The village of Pok Fu Lam on southern Hong Kong Island boasts its own century-long tradition of waving incense-lit, straw-filled dragons during Mid-Autumn in order to bring blessings. The Pok Fu Lam Fire Dragon Dance, which also made the Intangible Cultural Heritage list, are described as a “highly bonding activity for the local community.”
Another cultural intangible initiated to drive out evil spirits in the 19th century is the Cheung Chau Jiao (or Bun) Festival in the outlying island of Cheung Chau. In this Taoist ritual, children dressed in brightly coloured folk costumes are paraded through the streets held aloft on platforms, followed by a race where participants scramble up 14-metre-high bamboo towers to see who can collect the most buns. The event is hugely popular – this year, an estimated 48,000 visitors attended. The next Cheung Chau Bun Festival will be held from 19-23 May 2018.
Ancestral reverence is honoured on the list for the Spring and Autumn Ancestral Worship of Clans. At the twice-yearly equinox, clans in the New Territories either gather in the village hall, or visit their ancestors' graves on the hills to observe filial piety and pay their respects. The cooking and sharing of food is part of the ritual, and today, some local clans still observe the custom of speaking in walled-village dialects during the event.
The Tin Hau Festival, meanwhile, pays tribute to Hong Kong’s fishing heritage. The goddess Tin Hau is revered by fishermen and anyone whose life and destiny are tied to the sea, with temples honouring the sea goddess found all over Hong Kong. The practice of communal worship serves to bond fishing communities, and every year, a festival is held to celebrate her birthday.
The Tai O Dragon Boat Water Parade is a tradition by a community of fisher folk who live in houses built on stilts above the tidal flats of Lantau Island. On the eve of the annual parade, fishermen row their boats to visit four temples in Tai O and carry deity statues back to their local hall for worship. The next day, the statues are put on sacred sampans towed by dragon boats to parade through Tai O's waters. This unique religious activity has been preserved for more than a century.
The month-long Yu Lan Ghost Festival is special to Hong Kong’s estimated 1.2 million people who originate from Chiu Chow Province in the Chinese mainland. During the ghost festival, the Chiu Chow people offer sacrifices to ancestors and the wandering ghosts in the netherworld. The main activities include burning incense and joss papers, performing live Chinese operas and dramas for ghosts, distributing auspicious rice and auctioning auspicious objects.
Under the category of traditional craftsmanship is the technique for making Hong Kong-style milk tea. A favourite among locals, this beverage is also known as “silk stocking milk tea” because the brew was traditionally filtered through a large tea sock. The process involves using different kinds of tea leaves, boiling and infusing the tea and force-pouring the milk in a method not dissimilar to modern-day coffee-making.
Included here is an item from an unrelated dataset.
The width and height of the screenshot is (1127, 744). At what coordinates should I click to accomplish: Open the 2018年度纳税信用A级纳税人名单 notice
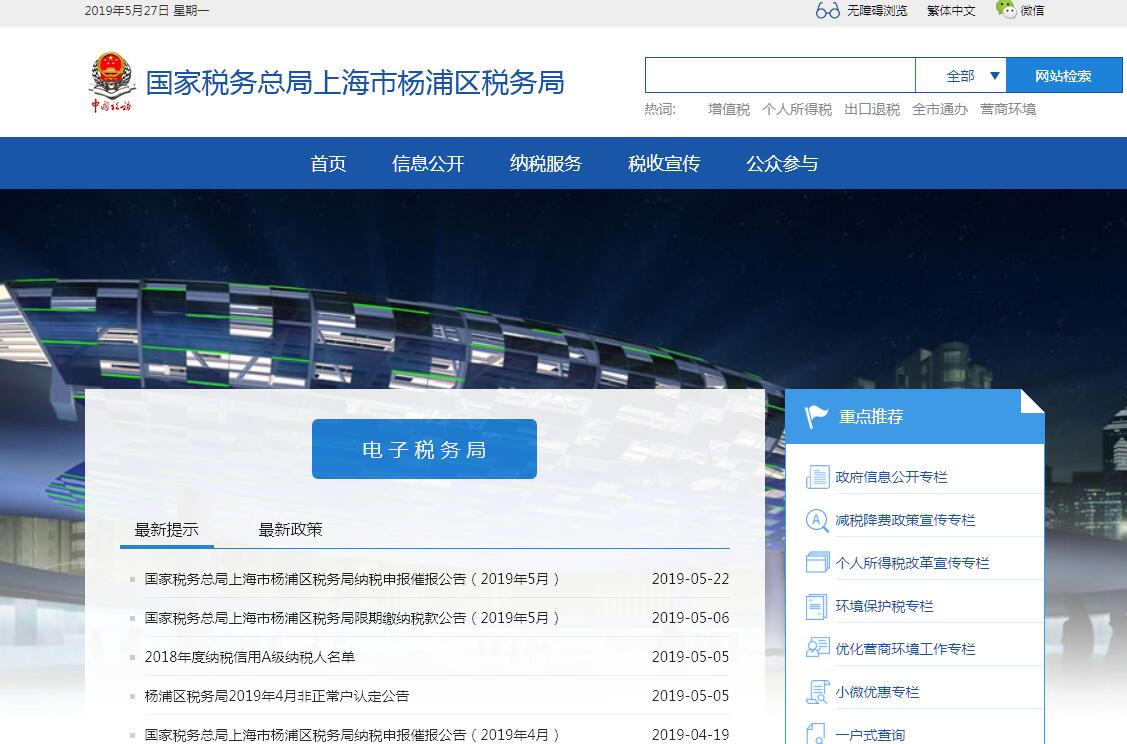250,657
Other arts listed include paper-crafting, which plays an important role in traditional festive celebrations and rituals, as well as the skill of building bamboo theatres to provide a temporary venue for Chinese opera performances or rituals.
Cantonese opera itself is on the performing arts list, while also ranking on UNESCO’s List of Intangible Cultural Heritage. This traditional style of opera performance, a spectacle of colourful costumes and unique singing that blends Chinese legend, music and drama into a performing art, is rich in symbolism. The genre is enjoying a revival in Hong Kong with regular performances offered at various venues, including at the soon-to-be-opened Xiqu Centre at the West Kowloon Cultural District.